The most brilliant aspect of the book (and his blog) is that its critique of evangelicalism is surprisingly current.  In my experience, most recent blogs and books about Evangelicals are 10-50 years too late.  They are still complaining about our legalistic, politically motivated, angry and fundamentalist past.

But that time has come and gone.  Now, as Acuff perfectly describes, we are an over-emotional, cliche drowned, hipster loving, logo touting movement of missional, radical, postmoderns.  In one of Acuff’s more brilliant observations, if there is a copyright infringement expert standing at the door to heaven, not one of us is getting in.  Likewise, our hesitance to boycott Abercrombie and Fitch for severe human rights violations shows how sold out we are to “soft, cotton T-shirts.”

So after reading, “Stuff Christians Like” I have to ask “what next?”  Now that our legalistic, fundamentalist and conservative movement has morphed into a showy, sentimentality infused, hipster monster, what is a devoted pastor to do?

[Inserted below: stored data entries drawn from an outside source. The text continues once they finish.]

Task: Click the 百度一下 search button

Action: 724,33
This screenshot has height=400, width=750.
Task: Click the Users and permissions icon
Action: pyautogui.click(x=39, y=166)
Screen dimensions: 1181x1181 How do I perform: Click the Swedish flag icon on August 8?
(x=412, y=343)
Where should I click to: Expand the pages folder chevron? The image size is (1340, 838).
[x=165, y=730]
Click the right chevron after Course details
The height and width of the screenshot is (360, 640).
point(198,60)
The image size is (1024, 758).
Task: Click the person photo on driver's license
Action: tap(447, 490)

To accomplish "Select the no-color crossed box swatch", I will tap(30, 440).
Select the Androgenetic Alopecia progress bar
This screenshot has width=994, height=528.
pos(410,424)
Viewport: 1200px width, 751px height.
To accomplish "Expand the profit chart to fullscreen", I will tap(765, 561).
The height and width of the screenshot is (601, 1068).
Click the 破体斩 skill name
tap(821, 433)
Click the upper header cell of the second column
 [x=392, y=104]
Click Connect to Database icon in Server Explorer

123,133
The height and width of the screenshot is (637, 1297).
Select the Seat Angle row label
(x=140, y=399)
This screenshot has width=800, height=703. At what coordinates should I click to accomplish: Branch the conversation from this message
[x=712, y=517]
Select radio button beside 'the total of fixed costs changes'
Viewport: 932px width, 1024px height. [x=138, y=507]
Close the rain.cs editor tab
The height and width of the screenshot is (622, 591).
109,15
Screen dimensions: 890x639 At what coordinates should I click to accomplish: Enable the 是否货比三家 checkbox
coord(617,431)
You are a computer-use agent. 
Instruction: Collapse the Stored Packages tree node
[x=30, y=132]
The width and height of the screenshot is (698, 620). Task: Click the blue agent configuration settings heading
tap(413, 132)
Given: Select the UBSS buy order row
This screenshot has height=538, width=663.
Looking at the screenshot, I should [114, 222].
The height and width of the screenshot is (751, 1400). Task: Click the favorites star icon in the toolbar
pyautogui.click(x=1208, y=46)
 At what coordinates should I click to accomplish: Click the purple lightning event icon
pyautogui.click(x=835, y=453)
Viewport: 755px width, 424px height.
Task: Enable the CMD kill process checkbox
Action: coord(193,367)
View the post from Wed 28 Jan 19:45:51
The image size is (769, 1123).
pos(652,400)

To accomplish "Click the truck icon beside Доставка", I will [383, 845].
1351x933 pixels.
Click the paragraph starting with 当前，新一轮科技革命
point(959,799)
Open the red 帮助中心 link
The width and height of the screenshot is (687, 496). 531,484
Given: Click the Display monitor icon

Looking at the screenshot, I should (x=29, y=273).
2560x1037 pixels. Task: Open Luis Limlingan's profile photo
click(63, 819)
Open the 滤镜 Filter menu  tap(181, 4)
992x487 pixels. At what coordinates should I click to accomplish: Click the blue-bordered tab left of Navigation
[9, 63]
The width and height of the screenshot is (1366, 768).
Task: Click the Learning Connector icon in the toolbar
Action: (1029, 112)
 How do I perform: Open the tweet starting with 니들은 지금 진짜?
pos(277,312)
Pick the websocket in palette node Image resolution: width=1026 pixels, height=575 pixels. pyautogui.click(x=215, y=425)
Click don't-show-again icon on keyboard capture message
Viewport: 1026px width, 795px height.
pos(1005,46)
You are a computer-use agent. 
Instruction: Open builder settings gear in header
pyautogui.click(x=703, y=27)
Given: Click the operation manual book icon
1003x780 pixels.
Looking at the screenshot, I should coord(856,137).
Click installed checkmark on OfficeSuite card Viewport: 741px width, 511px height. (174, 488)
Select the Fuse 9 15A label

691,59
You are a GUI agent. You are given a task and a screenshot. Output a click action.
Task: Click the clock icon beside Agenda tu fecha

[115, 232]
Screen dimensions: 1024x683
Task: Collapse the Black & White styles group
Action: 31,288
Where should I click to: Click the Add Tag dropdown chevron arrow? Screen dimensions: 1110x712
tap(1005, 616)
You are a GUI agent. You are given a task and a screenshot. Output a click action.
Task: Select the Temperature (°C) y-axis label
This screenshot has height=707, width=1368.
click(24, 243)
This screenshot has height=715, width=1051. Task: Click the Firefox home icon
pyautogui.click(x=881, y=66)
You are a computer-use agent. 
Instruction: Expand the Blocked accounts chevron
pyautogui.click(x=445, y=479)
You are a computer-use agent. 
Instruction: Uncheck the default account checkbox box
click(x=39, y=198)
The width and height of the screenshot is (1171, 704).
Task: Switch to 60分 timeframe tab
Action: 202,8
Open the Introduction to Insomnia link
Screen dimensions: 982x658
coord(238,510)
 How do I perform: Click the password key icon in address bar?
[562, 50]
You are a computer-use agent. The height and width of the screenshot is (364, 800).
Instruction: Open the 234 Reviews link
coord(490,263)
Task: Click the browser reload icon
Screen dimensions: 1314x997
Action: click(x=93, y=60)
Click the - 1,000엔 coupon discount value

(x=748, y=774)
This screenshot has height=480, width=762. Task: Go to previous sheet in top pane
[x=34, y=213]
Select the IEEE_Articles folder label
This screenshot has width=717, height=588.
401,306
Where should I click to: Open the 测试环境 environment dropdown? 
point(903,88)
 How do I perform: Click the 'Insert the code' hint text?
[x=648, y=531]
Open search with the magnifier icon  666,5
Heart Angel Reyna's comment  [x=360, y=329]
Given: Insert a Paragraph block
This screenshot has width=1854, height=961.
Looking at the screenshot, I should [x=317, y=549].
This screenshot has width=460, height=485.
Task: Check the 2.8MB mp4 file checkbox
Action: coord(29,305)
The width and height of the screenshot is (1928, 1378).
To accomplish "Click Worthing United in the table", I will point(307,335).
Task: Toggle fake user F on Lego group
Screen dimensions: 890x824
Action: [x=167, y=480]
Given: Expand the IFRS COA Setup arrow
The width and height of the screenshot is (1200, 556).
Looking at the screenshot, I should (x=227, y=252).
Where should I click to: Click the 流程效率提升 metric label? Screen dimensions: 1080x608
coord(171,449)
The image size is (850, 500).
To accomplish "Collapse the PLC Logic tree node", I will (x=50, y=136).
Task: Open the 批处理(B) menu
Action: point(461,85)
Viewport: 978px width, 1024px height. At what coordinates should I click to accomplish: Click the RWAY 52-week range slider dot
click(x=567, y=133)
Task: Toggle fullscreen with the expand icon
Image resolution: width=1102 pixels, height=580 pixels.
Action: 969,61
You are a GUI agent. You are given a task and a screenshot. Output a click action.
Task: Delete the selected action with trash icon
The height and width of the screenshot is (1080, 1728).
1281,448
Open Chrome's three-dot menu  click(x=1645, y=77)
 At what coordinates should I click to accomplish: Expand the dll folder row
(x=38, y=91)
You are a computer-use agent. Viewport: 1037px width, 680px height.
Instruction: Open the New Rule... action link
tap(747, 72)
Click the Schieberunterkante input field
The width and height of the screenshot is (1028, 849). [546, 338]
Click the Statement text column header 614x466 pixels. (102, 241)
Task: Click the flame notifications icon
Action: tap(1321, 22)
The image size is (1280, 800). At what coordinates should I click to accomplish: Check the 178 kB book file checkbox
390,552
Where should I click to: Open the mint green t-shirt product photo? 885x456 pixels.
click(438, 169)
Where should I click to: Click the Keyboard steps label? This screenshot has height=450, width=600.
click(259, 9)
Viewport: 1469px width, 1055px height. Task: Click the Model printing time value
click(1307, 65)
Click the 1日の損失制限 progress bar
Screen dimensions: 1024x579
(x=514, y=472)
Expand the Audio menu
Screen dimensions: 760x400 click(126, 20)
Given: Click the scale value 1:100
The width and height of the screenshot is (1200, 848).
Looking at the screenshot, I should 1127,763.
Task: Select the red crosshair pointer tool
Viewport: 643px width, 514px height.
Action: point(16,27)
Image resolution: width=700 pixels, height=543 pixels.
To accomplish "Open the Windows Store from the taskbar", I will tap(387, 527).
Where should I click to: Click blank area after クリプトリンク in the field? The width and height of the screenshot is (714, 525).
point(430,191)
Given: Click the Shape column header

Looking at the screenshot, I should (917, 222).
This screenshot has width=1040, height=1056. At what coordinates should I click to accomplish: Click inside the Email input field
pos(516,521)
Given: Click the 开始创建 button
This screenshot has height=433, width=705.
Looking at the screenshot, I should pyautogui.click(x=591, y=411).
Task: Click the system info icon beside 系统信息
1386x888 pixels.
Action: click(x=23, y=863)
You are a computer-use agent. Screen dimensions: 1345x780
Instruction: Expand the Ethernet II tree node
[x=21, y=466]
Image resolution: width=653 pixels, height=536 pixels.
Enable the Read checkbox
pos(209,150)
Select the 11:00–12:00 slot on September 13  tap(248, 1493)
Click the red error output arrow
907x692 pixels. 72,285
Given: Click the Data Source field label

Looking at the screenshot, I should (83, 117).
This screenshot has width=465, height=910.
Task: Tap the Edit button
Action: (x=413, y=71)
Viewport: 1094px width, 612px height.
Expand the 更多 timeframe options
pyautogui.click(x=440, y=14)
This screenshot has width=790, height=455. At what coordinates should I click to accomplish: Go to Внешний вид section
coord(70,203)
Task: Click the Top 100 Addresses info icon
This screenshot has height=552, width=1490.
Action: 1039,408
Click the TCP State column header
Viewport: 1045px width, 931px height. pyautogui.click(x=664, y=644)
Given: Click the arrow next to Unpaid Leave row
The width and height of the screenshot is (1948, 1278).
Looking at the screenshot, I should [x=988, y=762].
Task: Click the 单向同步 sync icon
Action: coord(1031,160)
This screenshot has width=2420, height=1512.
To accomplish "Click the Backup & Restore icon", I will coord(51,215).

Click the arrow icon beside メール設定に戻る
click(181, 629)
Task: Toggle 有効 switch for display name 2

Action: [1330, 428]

I suppose the answer is that I will continue to do what God called me to do.  I will speak truth to the monster.  I certainly do not advocate for a return to our legalistic and conservative ways.  Instead by, “speak truth” I mean a way of living and being among the evangelical culture that questions its assumptions, practices and worldviews.  The hope is to bring about a truer form of faithfulness, one that transcends rock choruses and prayer circles and fish crackers in “life groups.”

This faithfulness might encourage a rock star metro sexual worship leader to lead a smaller, rural congregation from time to time.  It might include a deeper commitment to more ancient forms of prayer that move beyond “prayer circles.”  It might be more generous towards those churches that are so out of date they still call it, “Sunday School.”  It would probably mean not judging those who have to use the Table of Contents in their Bibles or come to church with a head cold.

It would certainly include treating copyright law respectfully and humbly and being inventive over clever.  And it might even suggest caution when it comes to corporations like “Abercrombie and Fitich.”

And it would most certainly mean not pressing your eyes out during prayer.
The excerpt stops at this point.